Era evidente que la conversación estaba exigiendo un gran esfuerzo a sus dos neuronas.
—No —dijo Zetes con pesar—. Si es hijo de Zeus, podría ser el que hemos estado esperando.
—¿Esperando? —preguntó Leo—. ¿En el buen sentido, para colmarlo de premios fabulosos? ¿O en el mal sentido, porque se ha metido en un lío?
—Eso depende de la voluntad de mi padre —dijo una voz de chica.
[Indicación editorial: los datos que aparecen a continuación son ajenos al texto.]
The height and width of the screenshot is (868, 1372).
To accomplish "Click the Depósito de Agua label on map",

Leo levantó la mirada hacia la escalera y casi se le paró el corazón. En lo alto había una chica con un vestido blanco. Tenía la piel extrañamente pálida, del color de la nieve, pero su cabello era una exuberante melena morena, y sus ojos eran marrón café. Se centró en Leo sin expresión, ni sonrisa, ni cordialidad. Pero daba igual. Leo estaba enamorado. Era la chica más espectacular que había visto en su vida.
Entonces ella miró a Jason y a Piper, y pareció entender la situación de inmediato.
—Padre querrá ver al llamado Jason —dijo la chica.
—Entonces, ¿es él? —preguntó Zetes con entusiasmo.
—Ya veremos —contestó la chica—. Zetes, trae a nuestros invitados.
Leo agarró el asa de su maletín de bronce. No estaba seguro de cómo lo subiría por la escalera, pero tenía que acercarse a aquella chica y hacerle unas preguntas vitales, como su dirección de correo electrónico y su número de teléfono.
Antes de que diera un paso, ella lo congeló con una mirada. No lo congeló en sentido literal, pero podría haberlo hecho perfectamente.
—Tú no, Leo Valdez —dijo.
En lo más recóndito de su mente, Leo se preguntó cómo sabía su nombre, pero se concentró en lo colado que se sentía.
—¿Por qué no?
Probablemente pareció un llorica de parvulitos, pero no pudo evitarlo.
—Tú no puedes estar en presencia de mi padre —dijo la chica—. Fuego y hielo: no sería prudente.
—O vamos juntos —insistió Jason, posando la mano en el hombro de Leo—, o no vamos.
La chica ladeó la cabeza, como si no estuviera acostumbrada a que la gente se negara a obedecer sus órdenes.
—No sufrirá ningún daño, Jason Grace, a menos que tú causes problemas. Calais, mantén a Leo Valdez aquí. Vigílalo, pero no lo mates.
Cal se puso a hacer pucheros.
—¿Solo un poco?
—No —insistió la chica—. Y ocúpate de su interesante maletín hasta que padre emita un juicio.
Jason y Piper miraron a Leo, formulándole una pregunta silenciosa con sus expresiones: «¿Cómo quieres que lo hagamos?».
Leo sintió una oleada de gratitud. Estaban dispuestos a pelear por él. No pensaban dejarlo a solas con el buey del hockey. Una parte de él quería intentarlo, sacar su nuevo cinturón portaherramientas y ver lo que podía hacer, tal vez incluso lanzar una bola de fuego o dos y calentar aquel sitio. Pero los Boréadas le daban miedo. Y aquella chica espectacular, todavía más, aunque seguía queriendo su número de teléfono.
—No pasa nada, chicos —dijo—. No tiene sentido causar problemas si no es necesario. Id vosotros.
—Escucha a tu amigo —dijo la chica—. Leo Valdez estará totalmente a salvo. Ojalá pudiera decir lo mismo de ti, hijo de Zeus. Y ahora, vamos; el rey Bóreas está esperando.